Data Distributor — The Journey of Data from Zeotap to the Advertising World

Published in

Zeotap — Customer Intelligence Unleashed

8 min readJun 24, 2021

Zeotap is a Customer Intelligence Platform (CIP) that helps companies better understand their customers and predict behaviors, to invest in more meaningful experiences. We enable brands to build on a nucleus of first-party data to win new customers and grow their loyal base. In order to do that, these users — in forms of ad ids/cookies — need to be passed to different data management platforms (DMPs) or demand side platforms (DSPs). This begins the journey of a distributor platform.

Introduction

In this article, we will mainly focus on the journey of our distributor platform. Moving from legacy apache spark and python setup to akka actors with the performance improvement of 30–40x while saving around 35 percent in infrastructure cost. We will briefly talk about the problems we faced, the different approaches we tried and how the akka actor system helps us in establishing a performance oriented distribution system.

The Thinking Phase

The journey starts with users creating a segment. A segment is nothing but a list of attributes or behaviours. After a traversal of the Zeotap ID graph, the data with the matching criteria of a segment is stored in some S3/GCS path. From there on the distributor platform needs to send the data to different DMPs and DSPs (for easier reference, we will call them channels from now on). The channels vary depending on following factors:

Challenges to egress the data:

Transformation: The data from our ecosystem needs to be modified in the different modes acc. To channel requirements like Protobuf objects for google, CSV files for Appnexus, Json for Lotame etc.
Modes of Transport: The ability to handle different modes to upload the data to the channel.

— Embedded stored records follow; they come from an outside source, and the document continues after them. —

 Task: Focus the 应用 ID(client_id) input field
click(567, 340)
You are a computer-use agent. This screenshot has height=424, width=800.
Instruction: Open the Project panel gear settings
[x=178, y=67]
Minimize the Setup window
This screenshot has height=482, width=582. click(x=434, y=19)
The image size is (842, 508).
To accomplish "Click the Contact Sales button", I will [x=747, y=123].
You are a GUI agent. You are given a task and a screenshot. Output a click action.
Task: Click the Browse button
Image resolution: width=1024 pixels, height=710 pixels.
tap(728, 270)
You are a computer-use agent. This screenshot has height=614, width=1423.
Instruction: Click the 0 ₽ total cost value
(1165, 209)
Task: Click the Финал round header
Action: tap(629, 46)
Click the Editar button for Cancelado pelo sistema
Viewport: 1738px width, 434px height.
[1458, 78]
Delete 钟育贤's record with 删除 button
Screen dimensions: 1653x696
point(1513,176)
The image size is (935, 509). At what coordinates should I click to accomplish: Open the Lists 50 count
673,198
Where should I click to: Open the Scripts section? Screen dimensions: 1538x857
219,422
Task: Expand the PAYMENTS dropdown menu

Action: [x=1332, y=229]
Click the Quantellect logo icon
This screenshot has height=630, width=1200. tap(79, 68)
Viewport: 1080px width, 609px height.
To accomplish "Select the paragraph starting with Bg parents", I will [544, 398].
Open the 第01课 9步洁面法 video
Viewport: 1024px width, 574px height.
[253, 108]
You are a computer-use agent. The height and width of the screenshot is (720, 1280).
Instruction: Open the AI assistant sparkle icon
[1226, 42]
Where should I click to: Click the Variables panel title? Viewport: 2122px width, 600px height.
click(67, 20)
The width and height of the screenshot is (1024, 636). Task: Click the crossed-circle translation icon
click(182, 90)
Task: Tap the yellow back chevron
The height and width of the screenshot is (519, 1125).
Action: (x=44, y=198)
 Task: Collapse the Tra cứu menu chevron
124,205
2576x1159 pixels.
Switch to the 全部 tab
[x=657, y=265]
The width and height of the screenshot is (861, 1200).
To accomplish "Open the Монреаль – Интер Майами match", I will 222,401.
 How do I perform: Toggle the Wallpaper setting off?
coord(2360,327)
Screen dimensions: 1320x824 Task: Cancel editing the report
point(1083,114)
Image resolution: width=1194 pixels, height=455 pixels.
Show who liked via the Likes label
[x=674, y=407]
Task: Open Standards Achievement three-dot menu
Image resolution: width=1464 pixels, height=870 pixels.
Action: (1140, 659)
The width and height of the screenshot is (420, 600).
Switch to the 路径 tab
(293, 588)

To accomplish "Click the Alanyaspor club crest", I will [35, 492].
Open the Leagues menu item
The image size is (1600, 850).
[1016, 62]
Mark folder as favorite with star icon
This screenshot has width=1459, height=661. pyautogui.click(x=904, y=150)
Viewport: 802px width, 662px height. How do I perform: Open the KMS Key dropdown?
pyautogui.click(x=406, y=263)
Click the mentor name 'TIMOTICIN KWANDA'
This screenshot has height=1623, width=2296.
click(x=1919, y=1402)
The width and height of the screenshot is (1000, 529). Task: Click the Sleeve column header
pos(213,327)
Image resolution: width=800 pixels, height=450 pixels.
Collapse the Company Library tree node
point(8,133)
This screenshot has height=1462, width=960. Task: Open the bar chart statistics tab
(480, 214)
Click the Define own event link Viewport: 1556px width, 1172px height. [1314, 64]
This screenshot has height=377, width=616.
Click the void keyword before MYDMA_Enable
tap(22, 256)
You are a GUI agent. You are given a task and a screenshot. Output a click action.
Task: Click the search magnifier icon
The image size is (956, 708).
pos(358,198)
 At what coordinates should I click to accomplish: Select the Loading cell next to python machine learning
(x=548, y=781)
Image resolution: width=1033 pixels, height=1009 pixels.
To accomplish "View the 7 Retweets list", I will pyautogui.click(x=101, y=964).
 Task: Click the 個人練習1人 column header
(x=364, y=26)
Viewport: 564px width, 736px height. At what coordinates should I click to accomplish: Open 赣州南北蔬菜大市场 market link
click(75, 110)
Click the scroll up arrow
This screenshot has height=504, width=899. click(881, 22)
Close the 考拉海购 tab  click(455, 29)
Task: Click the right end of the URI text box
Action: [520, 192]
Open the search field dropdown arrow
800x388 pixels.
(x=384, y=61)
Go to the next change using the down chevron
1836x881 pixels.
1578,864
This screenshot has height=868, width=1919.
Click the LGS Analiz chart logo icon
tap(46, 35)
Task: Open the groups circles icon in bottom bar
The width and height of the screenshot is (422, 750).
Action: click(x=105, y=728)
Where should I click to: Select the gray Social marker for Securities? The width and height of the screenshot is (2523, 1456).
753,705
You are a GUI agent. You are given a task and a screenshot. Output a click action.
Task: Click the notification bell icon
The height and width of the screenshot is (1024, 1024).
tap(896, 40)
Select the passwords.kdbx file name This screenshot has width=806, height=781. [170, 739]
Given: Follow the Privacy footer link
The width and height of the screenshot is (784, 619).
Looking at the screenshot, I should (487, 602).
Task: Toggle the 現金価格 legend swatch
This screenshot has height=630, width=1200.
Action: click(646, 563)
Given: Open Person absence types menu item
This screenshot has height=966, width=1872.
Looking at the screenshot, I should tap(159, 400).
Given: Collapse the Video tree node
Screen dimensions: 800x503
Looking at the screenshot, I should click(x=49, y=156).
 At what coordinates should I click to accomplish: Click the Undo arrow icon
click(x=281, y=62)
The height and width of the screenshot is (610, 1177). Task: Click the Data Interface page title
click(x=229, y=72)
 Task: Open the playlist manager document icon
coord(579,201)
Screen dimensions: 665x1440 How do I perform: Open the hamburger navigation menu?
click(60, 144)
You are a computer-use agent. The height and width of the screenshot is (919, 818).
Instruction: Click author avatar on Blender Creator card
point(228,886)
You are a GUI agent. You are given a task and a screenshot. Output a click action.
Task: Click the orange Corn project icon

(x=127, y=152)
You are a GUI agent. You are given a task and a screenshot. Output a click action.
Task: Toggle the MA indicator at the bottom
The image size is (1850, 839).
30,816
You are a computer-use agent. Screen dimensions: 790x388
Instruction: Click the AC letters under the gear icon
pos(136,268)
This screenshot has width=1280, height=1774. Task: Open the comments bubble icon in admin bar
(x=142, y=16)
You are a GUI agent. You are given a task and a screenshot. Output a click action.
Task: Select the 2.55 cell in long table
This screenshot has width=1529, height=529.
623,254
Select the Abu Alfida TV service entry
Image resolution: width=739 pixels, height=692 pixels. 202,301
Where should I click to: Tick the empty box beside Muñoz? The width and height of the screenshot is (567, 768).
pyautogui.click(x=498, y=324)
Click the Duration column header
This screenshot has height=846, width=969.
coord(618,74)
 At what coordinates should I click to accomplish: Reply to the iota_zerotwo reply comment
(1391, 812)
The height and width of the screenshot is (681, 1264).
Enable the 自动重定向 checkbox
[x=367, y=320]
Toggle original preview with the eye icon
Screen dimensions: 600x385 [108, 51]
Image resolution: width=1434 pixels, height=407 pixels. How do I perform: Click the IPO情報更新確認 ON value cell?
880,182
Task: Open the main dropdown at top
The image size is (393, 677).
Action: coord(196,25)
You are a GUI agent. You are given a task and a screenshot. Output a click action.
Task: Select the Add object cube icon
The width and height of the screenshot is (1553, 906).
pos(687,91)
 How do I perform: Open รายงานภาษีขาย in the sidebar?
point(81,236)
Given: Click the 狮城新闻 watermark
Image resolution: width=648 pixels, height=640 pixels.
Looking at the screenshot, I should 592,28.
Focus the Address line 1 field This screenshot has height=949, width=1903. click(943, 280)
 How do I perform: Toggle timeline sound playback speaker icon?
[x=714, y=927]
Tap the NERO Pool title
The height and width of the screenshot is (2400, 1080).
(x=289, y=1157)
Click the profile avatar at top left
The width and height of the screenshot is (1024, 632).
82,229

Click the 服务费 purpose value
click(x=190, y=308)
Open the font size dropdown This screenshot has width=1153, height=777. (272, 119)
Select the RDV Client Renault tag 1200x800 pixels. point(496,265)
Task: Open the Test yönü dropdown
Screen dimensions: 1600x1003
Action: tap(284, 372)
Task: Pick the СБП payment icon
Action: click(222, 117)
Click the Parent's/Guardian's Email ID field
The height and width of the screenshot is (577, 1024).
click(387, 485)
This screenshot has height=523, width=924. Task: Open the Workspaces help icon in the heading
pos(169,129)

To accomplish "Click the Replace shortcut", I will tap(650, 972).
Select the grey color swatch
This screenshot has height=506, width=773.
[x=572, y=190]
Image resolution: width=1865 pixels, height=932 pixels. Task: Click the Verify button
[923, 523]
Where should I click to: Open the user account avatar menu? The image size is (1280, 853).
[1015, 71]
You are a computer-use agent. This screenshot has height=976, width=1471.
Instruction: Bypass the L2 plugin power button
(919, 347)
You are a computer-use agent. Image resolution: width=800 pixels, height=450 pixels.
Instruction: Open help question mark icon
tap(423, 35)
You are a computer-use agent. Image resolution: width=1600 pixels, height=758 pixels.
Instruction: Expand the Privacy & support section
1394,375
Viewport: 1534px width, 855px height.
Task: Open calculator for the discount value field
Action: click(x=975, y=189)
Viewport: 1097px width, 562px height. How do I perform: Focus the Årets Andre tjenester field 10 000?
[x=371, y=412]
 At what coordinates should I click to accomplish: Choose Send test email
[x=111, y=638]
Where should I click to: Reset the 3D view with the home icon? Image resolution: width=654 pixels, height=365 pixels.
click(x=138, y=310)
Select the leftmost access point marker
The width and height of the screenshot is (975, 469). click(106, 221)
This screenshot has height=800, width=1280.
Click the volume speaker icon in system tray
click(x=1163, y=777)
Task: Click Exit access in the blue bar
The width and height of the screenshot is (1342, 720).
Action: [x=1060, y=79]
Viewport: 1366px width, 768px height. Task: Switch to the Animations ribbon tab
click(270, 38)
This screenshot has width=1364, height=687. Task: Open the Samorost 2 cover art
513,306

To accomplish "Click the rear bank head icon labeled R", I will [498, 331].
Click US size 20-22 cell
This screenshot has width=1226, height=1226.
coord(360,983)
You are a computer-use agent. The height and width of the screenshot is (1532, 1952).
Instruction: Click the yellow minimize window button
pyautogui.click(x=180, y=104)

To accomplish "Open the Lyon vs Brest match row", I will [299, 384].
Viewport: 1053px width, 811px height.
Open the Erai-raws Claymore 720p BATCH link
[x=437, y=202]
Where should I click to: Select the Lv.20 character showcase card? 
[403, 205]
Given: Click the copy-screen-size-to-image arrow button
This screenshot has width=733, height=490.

Api calls to the channel server: For Api based integrations, the huge number of api calls, the status record of each one and throttling acc. to channel specifications.
Cloud storage like S3/GCP/Azure: Transfer to different cloud storage with daily/monthly data limitation.
Server to server transfer (Sftp/Scp): Transfer to different servers over a secure network.

File Specific requirements: Some file level changes like Renaming, Splitting, Merging, Compressing etc.
Other Channel Related Requirements: Encryption, Hashing, Authentication etc.

Tech Stack: Based on Zeotap business requirements and Spark out of box capabilities, we decided to go ahead with Spark for transformation jobs and use python as a language to do the remaining tasks.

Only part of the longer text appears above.